Бедект указал искалеченной рукой на небо с южной стороны.
– Мне уже случалось прежде видеть такие бу-ри, – сказал он. – Никак не вспомню, на кого я тогда работал. Мы должны были истребить одно кочевое племя, без позволения перешедшее границу. Их гнусный одноглазый коротышка-шаман вызвал бурю, которая смела почти всю армию, где был я; наши командиры утонули. Когда он потерял контроль над ситуацией, его племя погибло, почти все. – Бедекту вспомнилось, как трупы погибших от молний плыли от горизонта до горизонта там, где еще недавно была засушливая степь. Он снова сделал жест обрубленной кистью в сторону юга. – Небо смердит, это оттого, что кто-то сейчас теряет над собой контроль.
Рынок остался позади, и окутанное облаками вечернее солнце закатилось за длинную вереницу небольших, но богатых с виду домов.
Вихтих ткнул Бедекта сзади в почки.
– Эй.
– Что?
– Я не получил свою долю от выигрыша.
– Какого выигрыша? – невинно спросила Штелен, не дав Бедекту ответить.

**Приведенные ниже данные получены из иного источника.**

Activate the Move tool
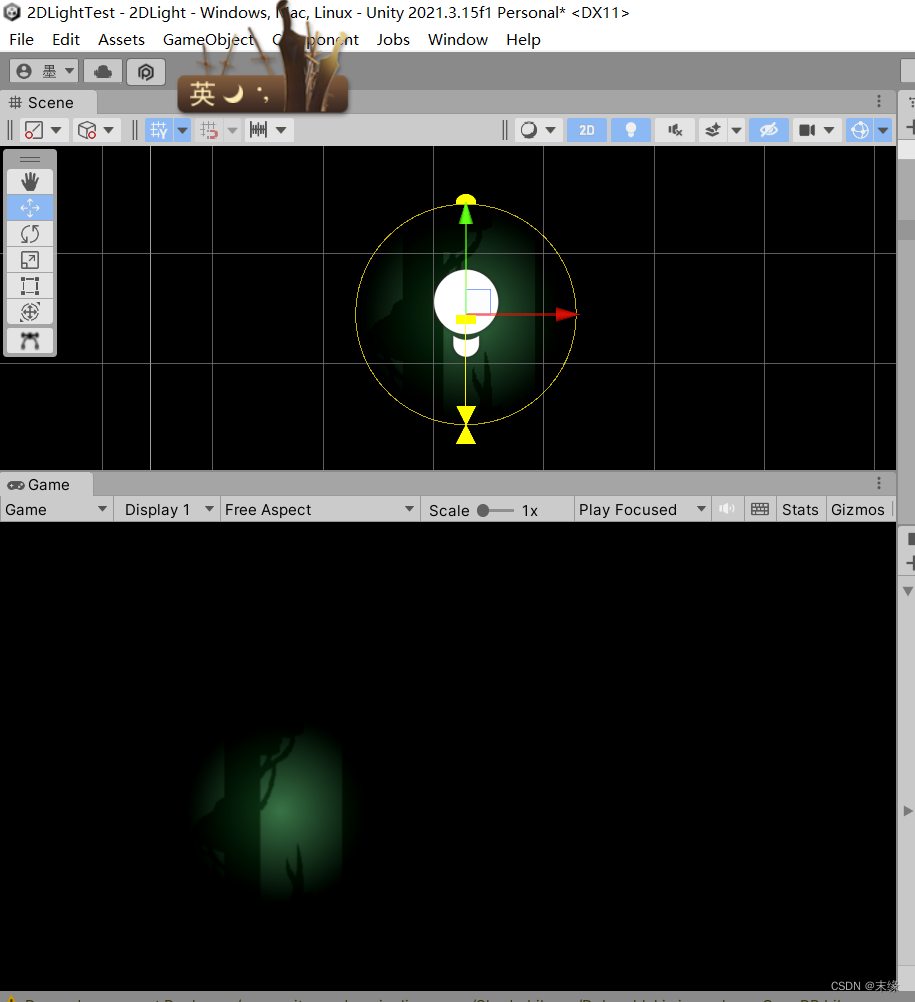Screen dimensions: 915x1002 coord(30,207)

– За свою драку, черт возьми. В кошельке, который ты украла, было полно монет.
«Теперь ясно, отчего вышла драка». В тот момент Бедект чувствовал себя таким простуженным и измотанным, что не попытался возмутиться. С каждым вздохом в легких у него стучало. Ему быстро становилось все хуже.

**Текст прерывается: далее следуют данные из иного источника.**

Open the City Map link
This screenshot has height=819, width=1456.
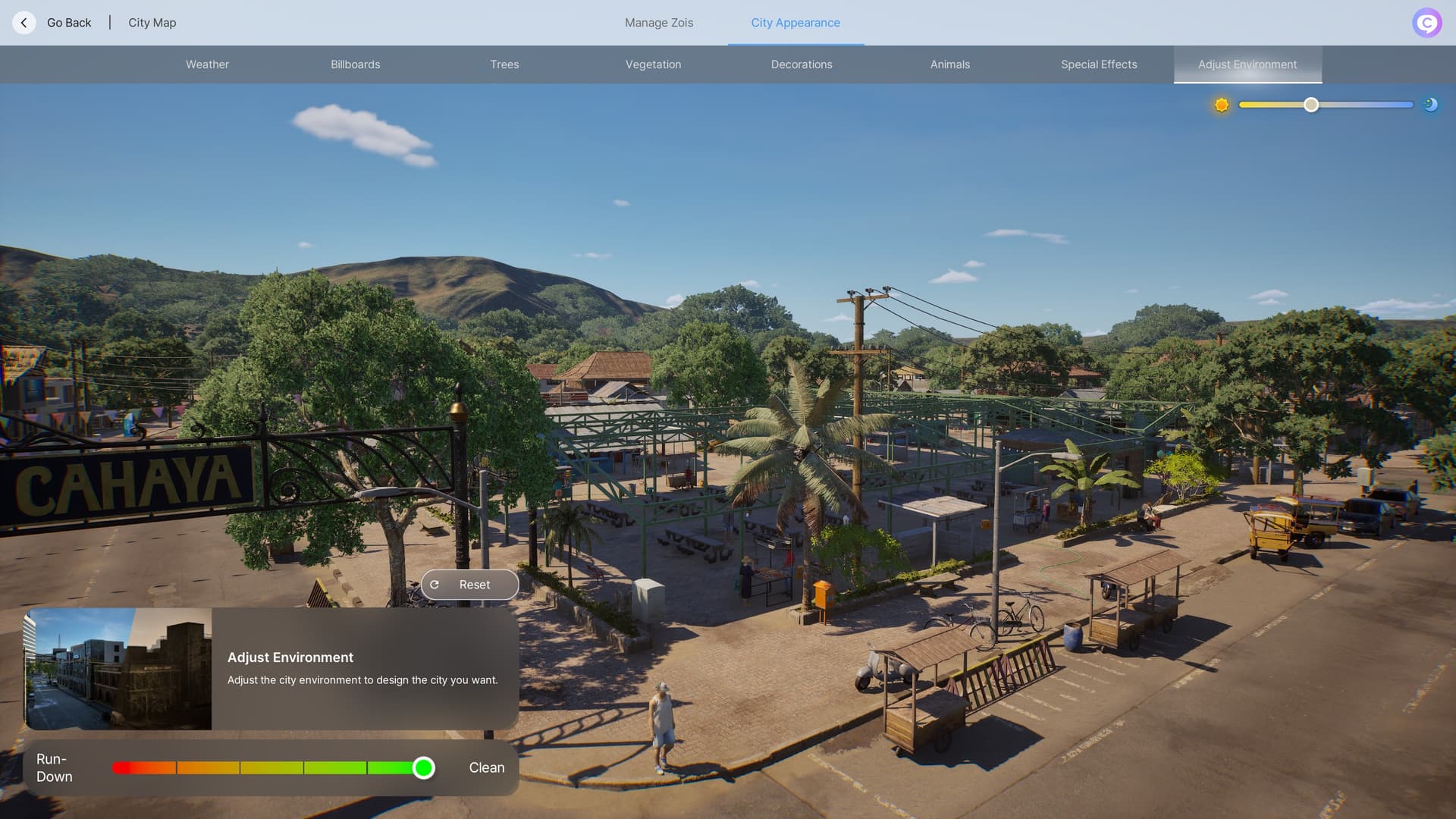[x=152, y=23]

Штелен посмотрела через плечо, и Бедект почти не увидел ее лица, кроме желтозубого оскала.
– В начале боя ты так плохо дрался, что мы все поставили на Цвайтера Штелле. Откуда нам было знать, что ты с ним просто забавляешься?
– Ты лжешь…
– Бедект собирался предложить Цвайтеру твое место в деле, если бы он тебя убил.
– Срань конячья. Бедект, ты же не собирался…

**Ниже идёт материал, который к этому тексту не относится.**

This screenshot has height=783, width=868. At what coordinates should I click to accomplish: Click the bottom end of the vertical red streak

Вихтиха перебил своим чиханием Бедект:
– Заткнитесь. Оба. Мы же в храме находимся.
Штелен остановилась так внезапно, что Бедект наткнулся на нее, а Вихтих – на Бедекта. Штелен не обратила на них внимания: она всматривалась в массивные ворота храма.
– Нечестивые свиноложцы, – прошептала она.
Бедект поднял руку, чтобы ей поддать, но резко замер, увидев то, что заставило ее так внезапно остановиться. Он знал, что Зельбстхас является теократией. Он знал, что город Зельбстхас – центр этой теократии. Хотя он знал, что в этом храме, скорее всего, находится средоточие их правления, он все же рассчитывал обнаружить здесь что-то… не такое. Неужели его воспоминания об этом древнем замке настолько неверны? Цитадель хотя бы была похожа на здание, возведенное руками смертных. Он вспо-мнил резкое различие между Зельбстхасом и Готлосом, которое заметил на границе, и, хотя всем сердцем желал, чтобы это было не так, решил, что теперь все ясно: храм изменился под действием человеческой веры. Вера Геборене обладала гораздо большей силой, чем он представлял.